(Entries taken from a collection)
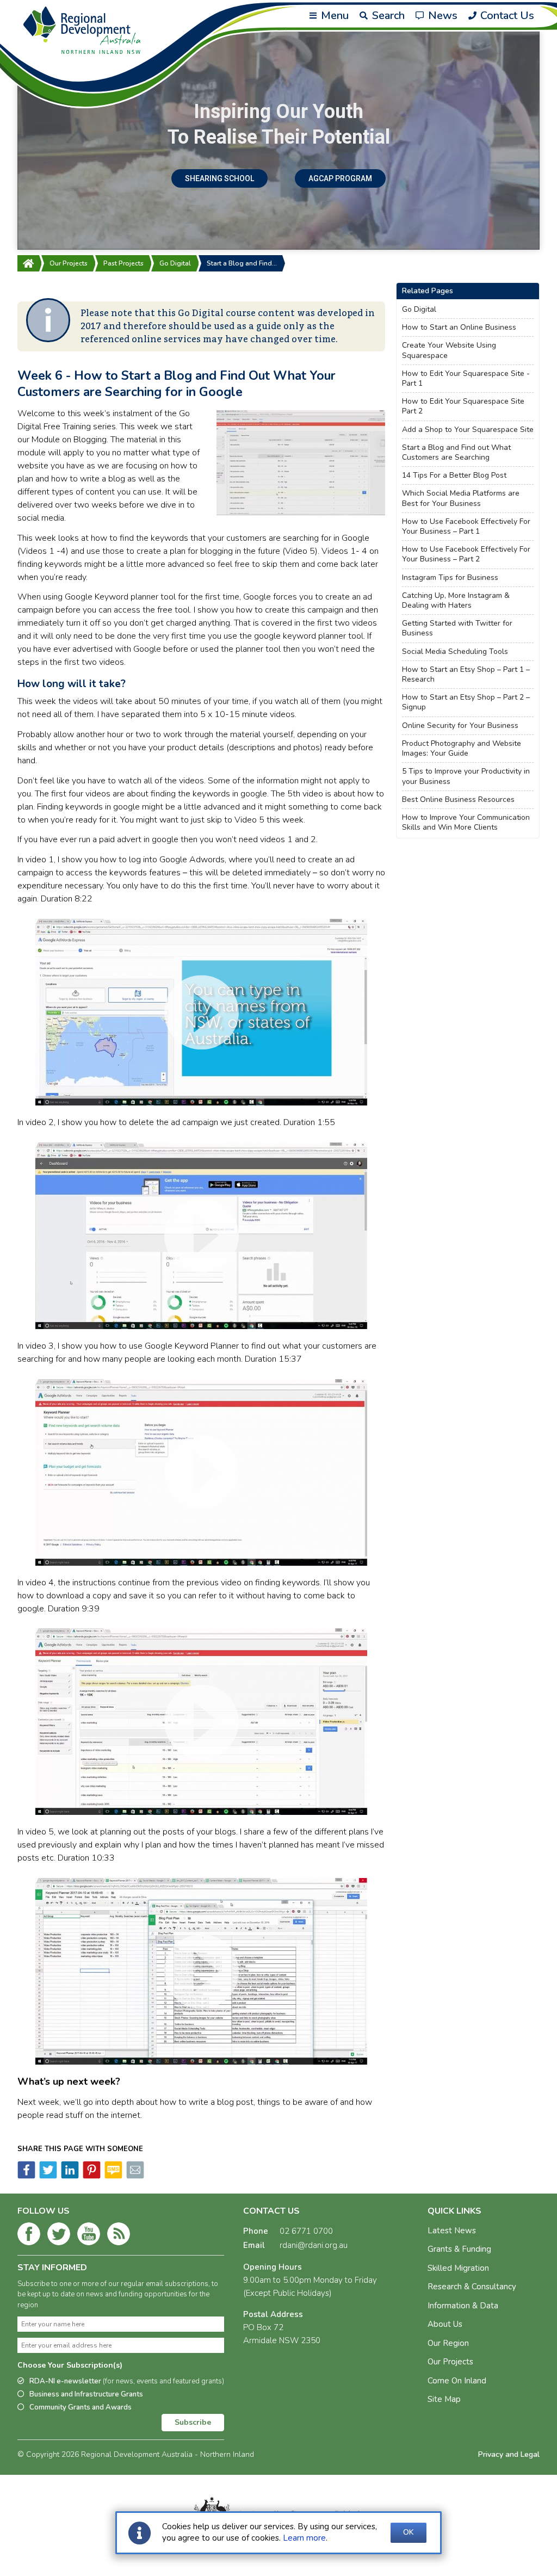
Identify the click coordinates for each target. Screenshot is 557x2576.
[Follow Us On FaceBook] (28, 2236)
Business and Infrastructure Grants (86, 2394)
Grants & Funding (459, 2249)
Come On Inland (457, 2380)
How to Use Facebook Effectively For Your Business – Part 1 (466, 526)
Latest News (452, 2230)
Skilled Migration (458, 2268)
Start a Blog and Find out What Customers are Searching (456, 452)
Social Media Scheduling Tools (455, 652)
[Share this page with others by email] (134, 2176)
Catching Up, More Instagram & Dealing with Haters (456, 600)
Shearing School (219, 178)
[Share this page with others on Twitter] (47, 2176)
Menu (333, 15)
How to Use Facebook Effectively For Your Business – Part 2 (466, 554)
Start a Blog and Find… (242, 263)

Problem details: The line with "Skilled Migration (458, 2268)" and all lines after it through the end of the data above: write these out exactly and add nothing.

Answer to this problem:
Skilled Migration (458, 2268)
Start a Blog and Find out What Customers are Searching (456, 452)
Social Media Scheduling Tools (455, 652)
[Share this page with others by email] (134, 2176)
Catching Up, More Instagram & Dealing with Haters (456, 600)
Shearing School (219, 178)
[Share this page with others on Twitter] (47, 2176)
Menu (333, 15)
How to Use Facebook Effectively For Your Business – Part 2 (466, 554)
Start a Blog and Find… (242, 263)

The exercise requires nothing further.